I realize it would take a very long time to list them all but i still want to know what the code would be like.
• 05-29-2011, 10:34 AM
sunde887
We don't really write code for people, instead we help people out. Have you tried this yet? If so, why not post your code(with [code] tags [/code]) and any problems you are having.
• 05-29-2011, 10:51 AM
Mr.abe90
I have this so far.
Code:

```int z=0; for(y=1;y<10;y++){ for(int x=1;x<=5;x++){ System.out.print("z"); } z++}```
Te error is ';' expected in "z++}"
it's probably a simple answer but I have not been coding in java for to long.
• 05-29-2011, 11:04 AM
JosAH
Quote:

Originally Posted by Mr.abe90
I have this so far.
Code:

```int z=0; for(y=1;y<10;y++){ for(int x=1;x<=5;x++){ System.out.print("z"); } z++}```
Te error is ';' expected in "z++}"
it's probably a simple answer but I have not been coding in java for to long.
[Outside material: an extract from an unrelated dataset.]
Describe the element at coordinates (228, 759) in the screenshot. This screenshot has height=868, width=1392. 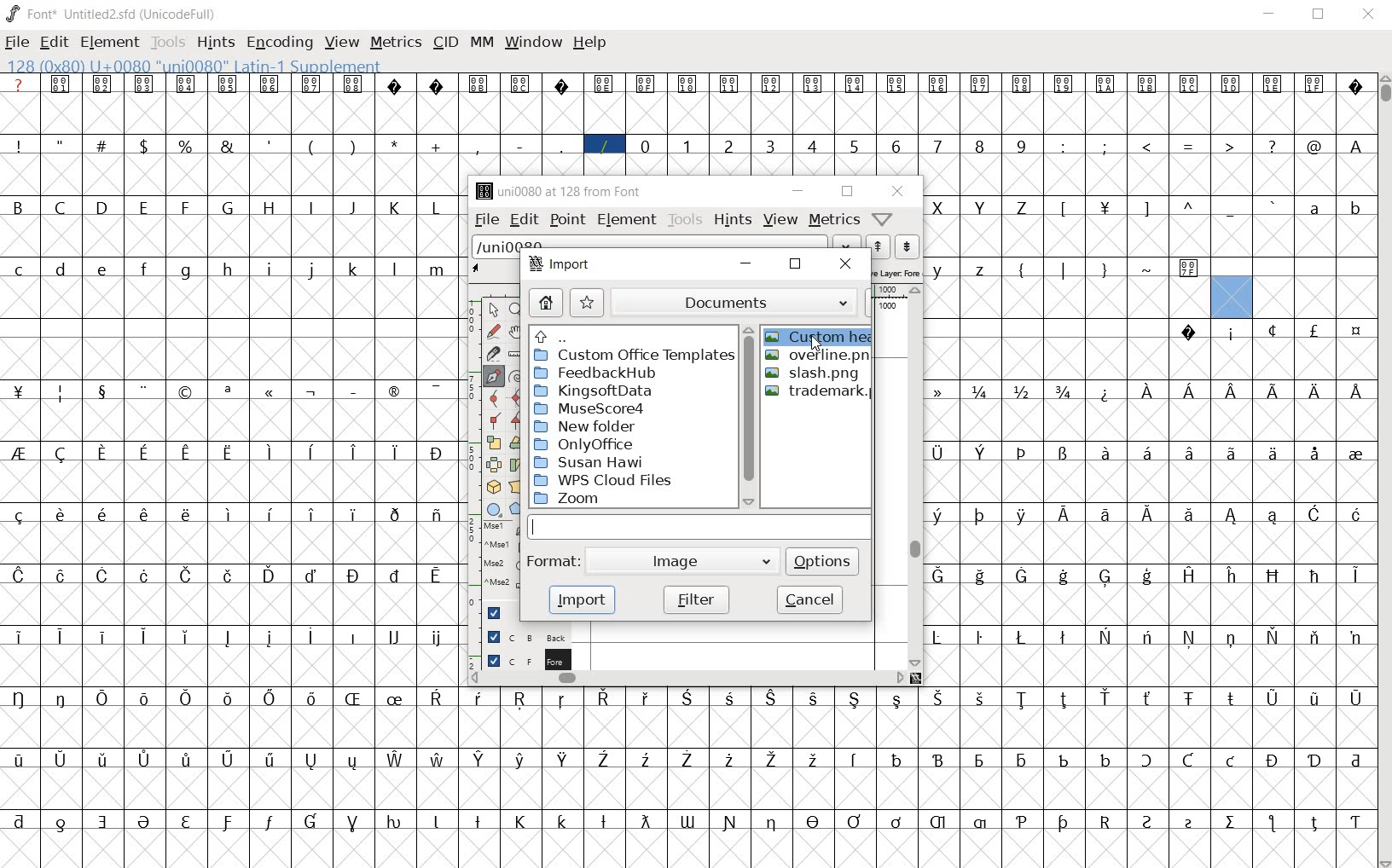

Not long enough: in Java statements are terminated by a semi colon; you forgot one and the compiler started to whine about it.

kind regards,

Jos
• 05-29-2011, 11:16 AM
Mr.abe90
Quote:

Not long enough: in Java statements are terminated by a semi colon; you forgot one and the compiler started to whine about it.

kind regards,

Jos
Well am I suppost to put the semi colon before the "}", after z++} or get rid of the "}"?
• 05-29-2011, 11:25 AM
JosAH
Quote:

Originally Posted by Mr.abe90
Well am I suppost to put the semi colon before the "}", after z++} or get rid of the "}"?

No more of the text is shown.